Jim found out only a few days prior to surgery that his procedure would be fully robotic, thanks to a slim build and healthy liver. This year, VCU Health began doing partial living donor liver surgeries, which still required a major incision on the torso.

“I first met my surgeons and as soon as you speak to these gentlemen — incredibly bright, incredibly professional — and you know they've done hundreds of these things, the confidence instantly puts you at ease,” Jim said. “Whatever hesitations I had, they quelled it.”

Unlike a traditional “open” liver surgery or even a partially robotic one, removing the liver from the donor entirely with a robot leads to less scarring, a faster recovery and reduced pain.

Beyond four small punctures on his abdomen where four robotic arms are inserted, he only has a scar on his lower abdomen below his belt line, akin to a Cesarean section. Kumaran says Jim’s anatomy — slim, healthy with a smaller-sized liver — made him an ideal candidate for the robot.

Hume-Lee is one of three programs in the U.S. using fully robotic surgery for living liver donor transplants: it’s more common overseas.

“This is a complicated but amazing operation and being able to fully use the robot for living donors is very rare throughout the world,” Lee said. “Our eventual goal is to offer fully-robotic operations to every living donor at VCU Health.”

James jokes that he got “the full Mercedes,” referencing the shape of the incisions for a liver transplant, since the recipient transplant is still done with traditional open surgery due to the procedure’s complexity.

Father and son stand next to surgeon who performed a life saving, living donor surgery on them.
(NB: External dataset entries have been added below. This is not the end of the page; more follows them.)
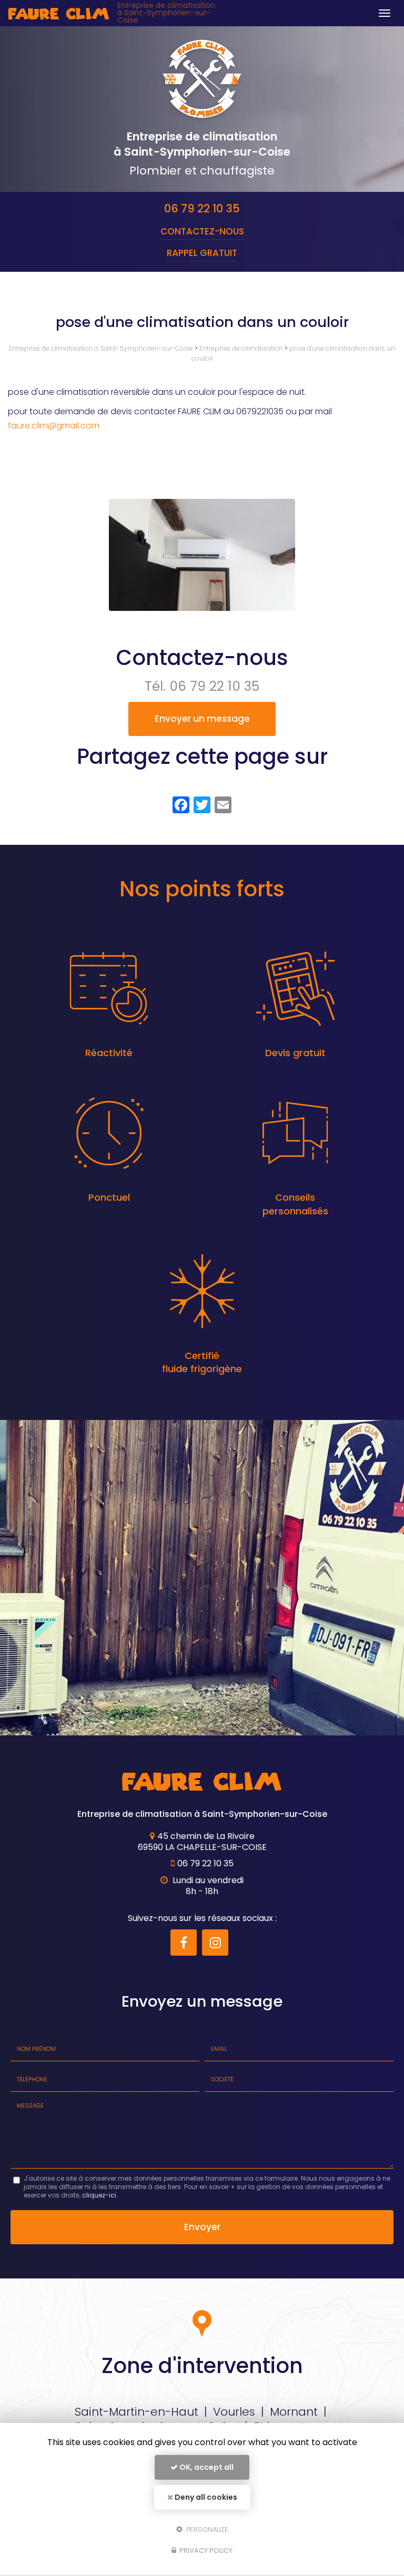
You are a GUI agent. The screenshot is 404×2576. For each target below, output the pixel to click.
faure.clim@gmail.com (53, 426)
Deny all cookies (205, 2497)
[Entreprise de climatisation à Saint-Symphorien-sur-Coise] (58, 13)
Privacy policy (205, 2550)
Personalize (206, 2529)
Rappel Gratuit (202, 253)
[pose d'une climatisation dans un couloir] (202, 555)
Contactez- (202, 231)
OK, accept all (206, 2467)
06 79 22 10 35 (202, 208)
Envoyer (202, 2227)
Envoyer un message (202, 718)
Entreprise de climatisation (241, 348)
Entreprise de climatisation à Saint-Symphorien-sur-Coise (166, 13)
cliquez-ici (99, 2195)
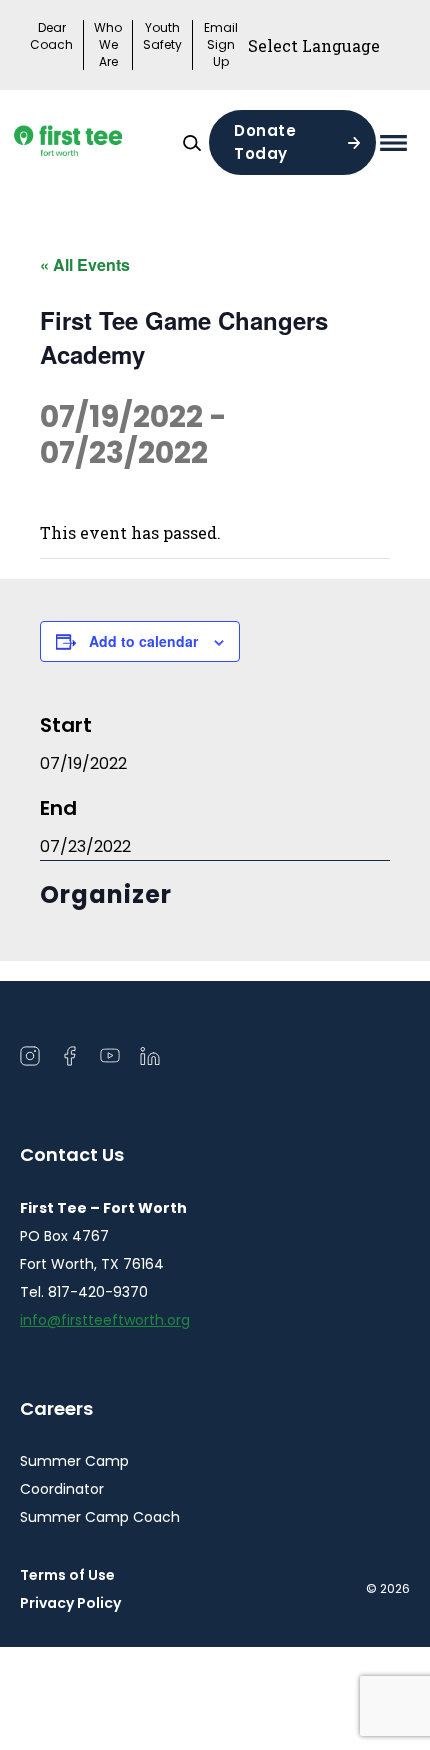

James Busic meets his newborn grandson, James. (Contributed by Busic family)

A ‘return on my investment’

Jim and his wife, Michele, welcomed their son, also named James, in February 2023. The baby wasn’t home long before Jim came to Richmond in March for a battery of tests that ultimately cleared him for surgery, and he was back at VCU for the surgery in mid-April. He stayed in Richmond for a month before heading home to Long Island.

Even with the demands of a newborn, “There was never a question of whether I’d do it,” he said. “And my wife was supportive of everything.”

Kumaran says long-term outcomes for the transplant look positive and that James’ body likely won’t reject the organ, in part because his donor is a family member.

“This was a journey, but it was a good journey,” James said. “My future looks bright. Like I told everyone, expect me around for another 20 or 25 years.”

“At least 20,” Jim added. “I want a return on my investment.”